Required work: Repeat the records without changes, starting at the line containing "The height and" and continuing through the last line of the records. Leave the pictures out of your answer.

— Begin Data for this task —

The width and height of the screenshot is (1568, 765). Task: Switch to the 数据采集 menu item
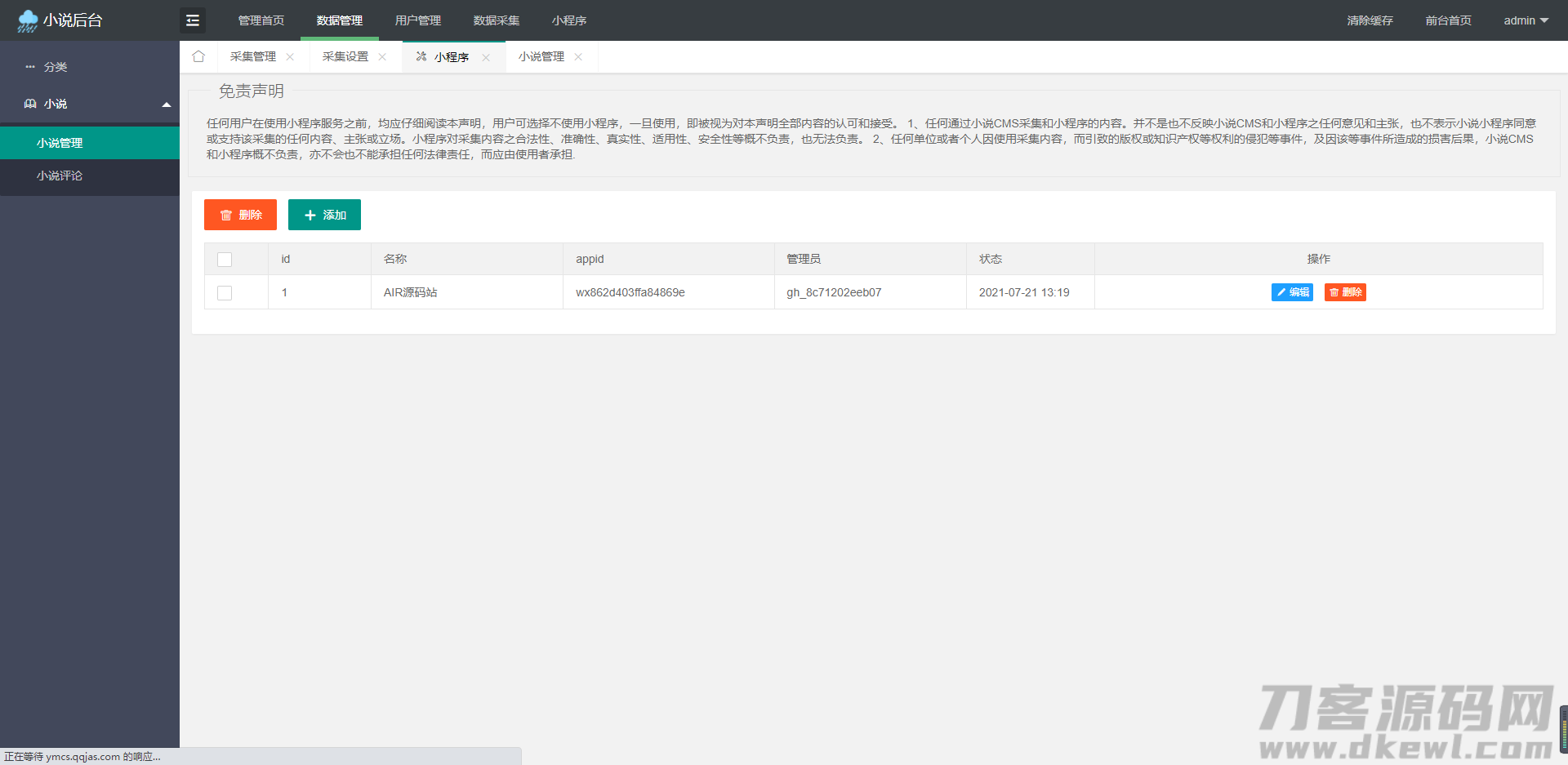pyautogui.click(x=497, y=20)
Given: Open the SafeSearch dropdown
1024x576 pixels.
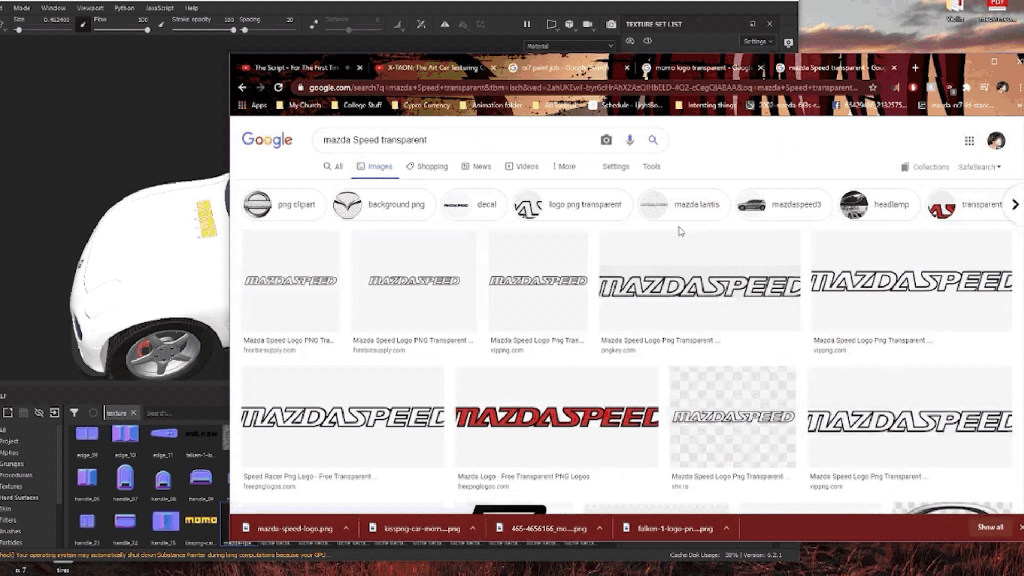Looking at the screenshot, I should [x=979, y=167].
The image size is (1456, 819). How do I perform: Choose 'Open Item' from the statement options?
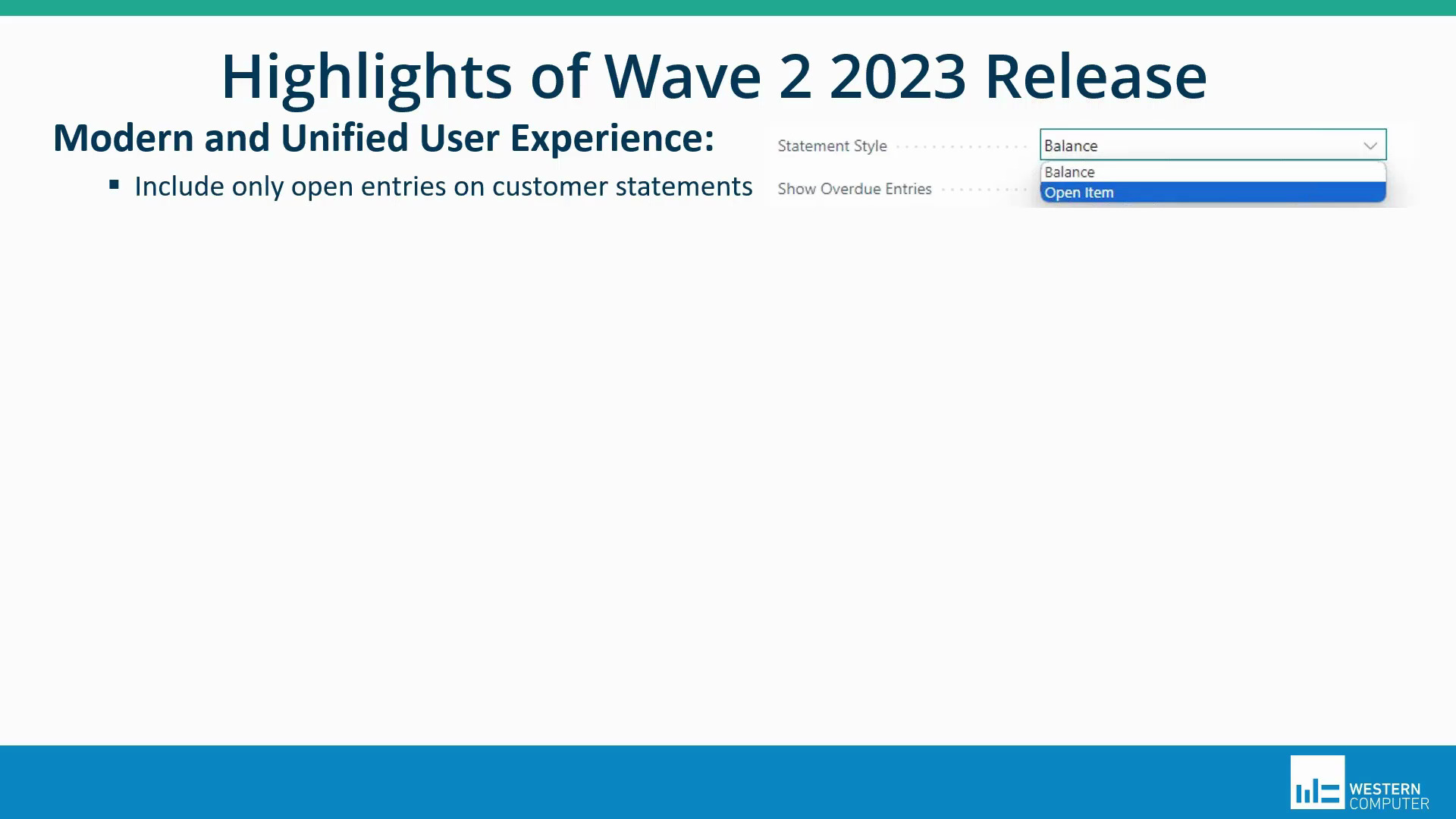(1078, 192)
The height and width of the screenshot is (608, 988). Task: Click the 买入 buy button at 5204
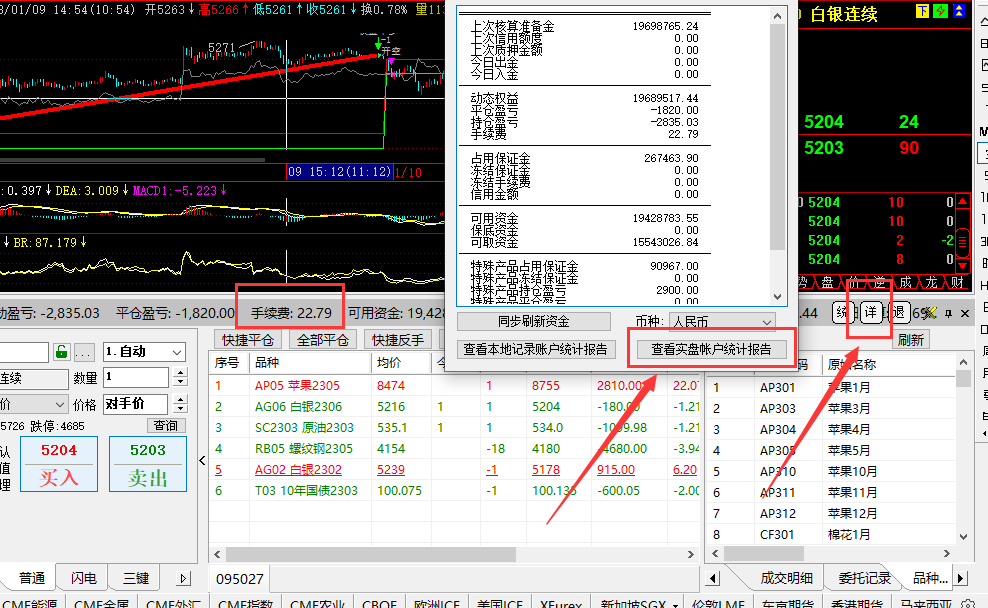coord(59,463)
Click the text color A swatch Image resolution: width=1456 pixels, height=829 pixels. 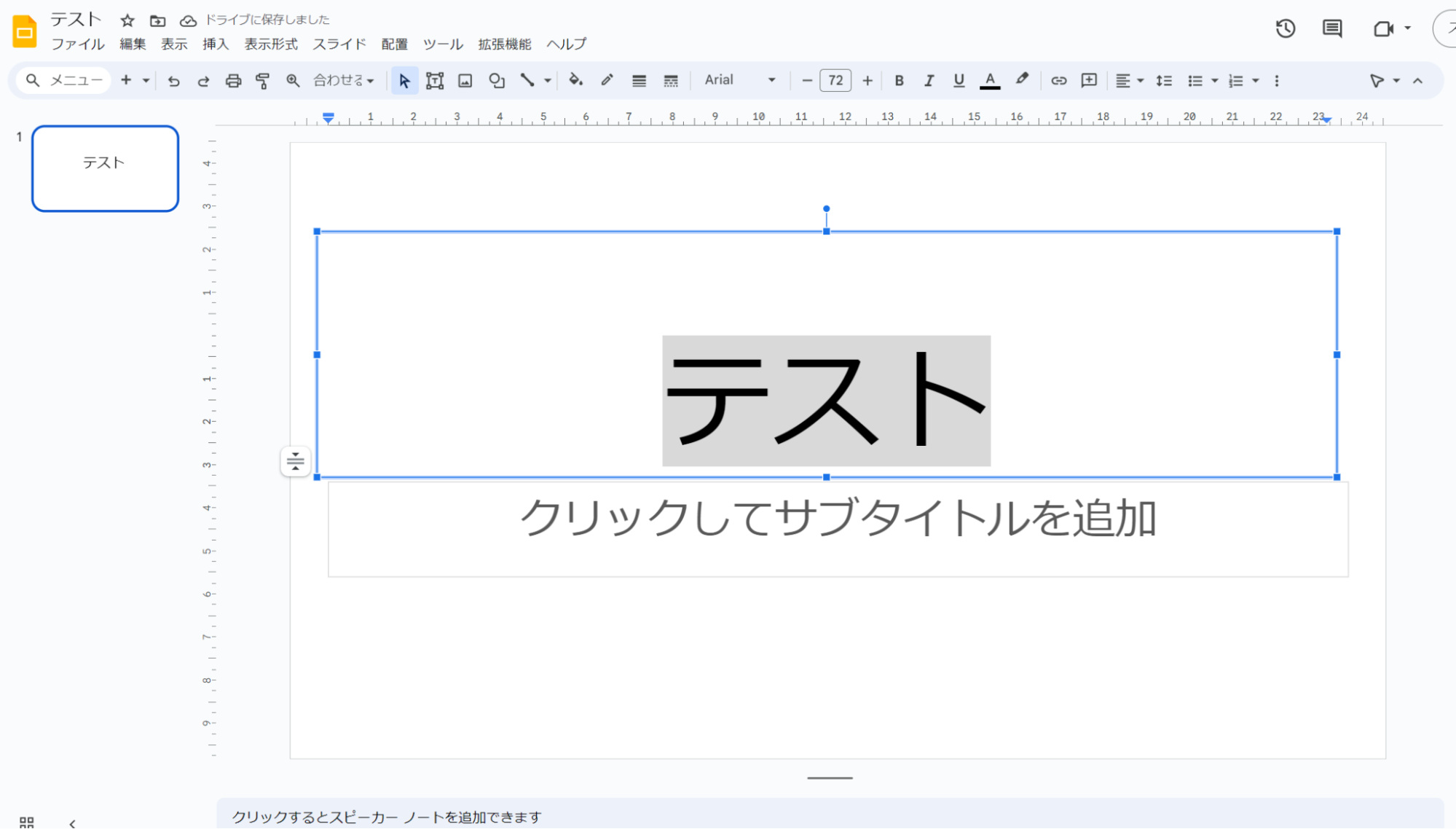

— End Data for this task —

Full answer:
The height and width of the screenshot is (608, 988). Task: Click the 买入 buy button at 5204
coord(59,463)
Click the text color A swatch Image resolution: width=1456 pixels, height=829 pixels. 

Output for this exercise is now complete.